Throughout the year there’s a wide variety of availability, but Von Saint says winter raises questions for chefs who are newer to the region: “We have the most beautiful root vegetables: rutabagas, the most beautiful potatoes. There are Michelin restaurants who get shipped these potatoes that we grow here.”
Hungerford says the sky’s the limit. She’s particularly excited about their new wine pairing menu series—which the team built together—that attracts foodies coming from Rochester, Buffalo, Toronto and farther but also caught the attention of her husband at a recent dinner who, despite having had a late lunch, kept trying to steal her food.
“You can’t go wrong with Western New York,” says Von Saint.
A More Beautiful Route
Von Saint views recipes as road maps with multiple routes to the same destination. And as with following the scenic Erie Canal, when going “from point A to point B [in cooking], you can take a more beautiful route.”
For Chef Malik, everything starts from taste. The three pillars of salt, acid, fat. Some attention to details in prep to make it special. Seasoning, he says, that makes sense. Describing adding seasoning to the water and some other details in preparing potatoes, he adds, “It sounds like so many steps, but honestly, it’s not a lot. But you’re going to have someone taste a simple potato and be, like, ‘Oh, this is the best potato. What is it?’”
And then? “Presentation. That’s where you go the extra step.”

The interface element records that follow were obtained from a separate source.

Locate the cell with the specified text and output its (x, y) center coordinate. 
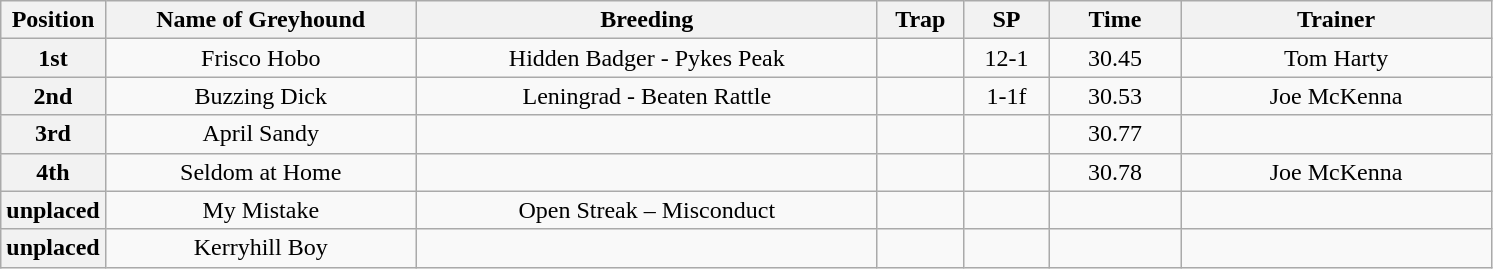
Trainer (1336, 20)
2nd (53, 96)
SP (1006, 20)
Buzzing Dick (260, 96)
30.45 (1114, 58)
April Sandy (260, 134)
Open Streak – Misconduct (646, 210)
1-1f (1006, 96)
Frisco Hobo (260, 58)
Time (1114, 20)
Tom Harty (1336, 58)
My Mistake (260, 210)
Trap (920, 20)
30.53 (1114, 96)
3rd (53, 134)
4th (53, 172)
Breeding (646, 20)
Kerryhill Boy (260, 248)
Position (53, 20)
12-1 (1006, 58)
Hidden Badger - Pykes Peak (646, 58)
30.78 (1114, 172)
1st (53, 58)
Name of Greyhound (260, 20)
30.77 (1114, 134)
Seldom at Home (260, 172)
Leningrad - Beaten Rattle (646, 96)
Pinpoint the cell where the given text exists, returning its [x, y] midpoint coordinate. 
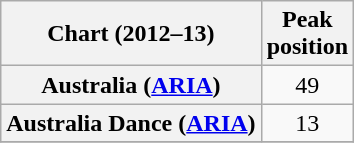
Australia (ARIA) [131, 85]
49 [307, 85]
Peakposition [307, 34]
13 [307, 123]
Australia Dance (ARIA) [131, 123]
Chart (2012–13) [131, 34]
Output the (X, Y) coordinate of the center of the cell containing the given text.  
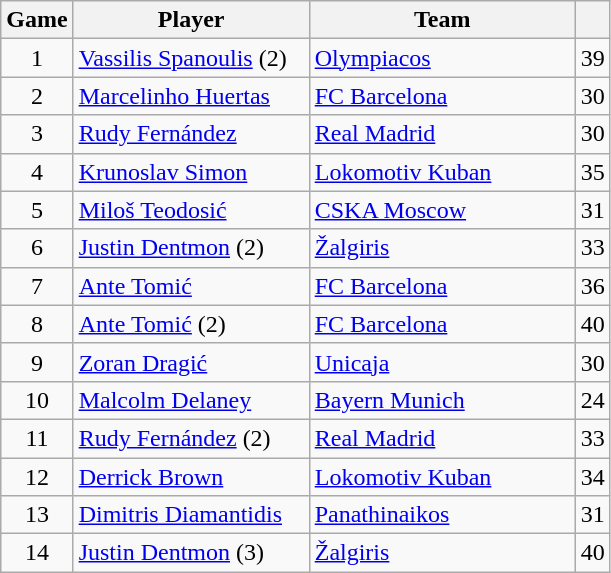
35 (592, 172)
Justin Dentmon (3) (191, 553)
13 (37, 515)
34 (592, 477)
12 (37, 477)
Malcolm Delaney (191, 400)
9 (37, 362)
8 (37, 324)
14 (37, 553)
1 (37, 58)
4 (37, 172)
36 (592, 286)
Ante Tomić (2) (191, 324)
Vassilis Spanoulis (2) (191, 58)
39 (592, 58)
5 (37, 210)
10 (37, 400)
7 (37, 286)
6 (37, 248)
Bayern Munich (442, 400)
Zoran Dragić (191, 362)
Team (442, 20)
Rudy Fernández (191, 134)
Game (37, 20)
Panathinaikos (442, 515)
24 (592, 400)
11 (37, 438)
2 (37, 96)
Derrick Brown (191, 477)
Miloš Teodosić (191, 210)
Olympiacos (442, 58)
Krunoslav Simon (191, 172)
3 (37, 134)
Dimitris Diamantidis (191, 515)
Rudy Fernández (2) (191, 438)
Ante Tomić (191, 286)
Marcelinho Huertas (191, 96)
Justin Dentmon (2) (191, 248)
Player (191, 20)
Unicaja (442, 362)
CSKA Moscow (442, 210)
Search for the cell housing the specified text and yield its (x, y) center coordinate. 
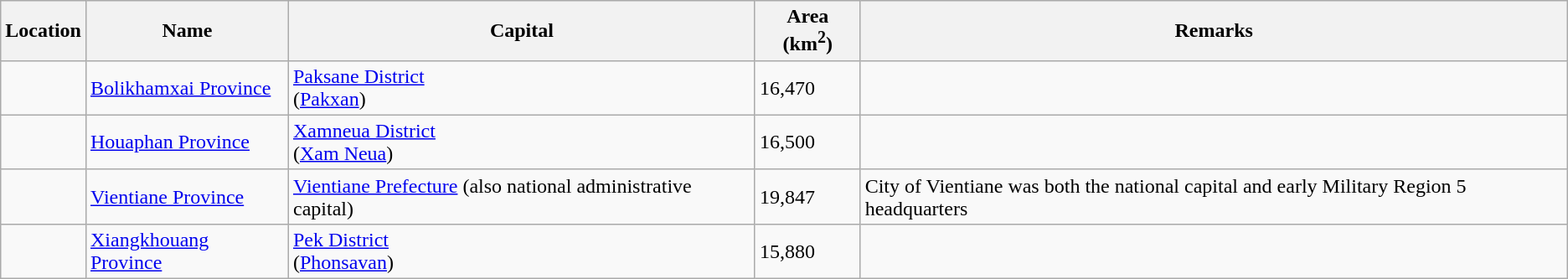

Hungerford agrees, alluding to some new “elevated plating” they have coming in.
All these steps and attention to detail tap the legacy and tradition of the place. They honor the hard work of the local farmers with whom they partner. And they also respect the effort of guests who seek Harvest as a destination, who follow the historic path of the canal to the big bend where Bent’s Opera House sits mere steps from the water. Where, “Thank God the building held on for us because now it can stand for another hundred years,” Hungerford says.
Because of their remote place on the map, destination is an important word at Bent’s Opera House and Harvest restaurant, and it means a lot of different things.
At Harvest, it starts with great food. Channeling a guest’s perspective, Von Saint says, “Make it worthwhile for me to drive 45 minutes to Medina to this restaurant that I’ve never heard of and I’m going to try something, and ‘oh my goodness!’ That tiny little extra step really makes a difference.”
All the little steps add up.
“I really want people to experience this place,” Von Saint says. “It’s not very famous yet and I would like to bring … success to this and make Medina proud.”
It’s another forecast on the path to becoming true.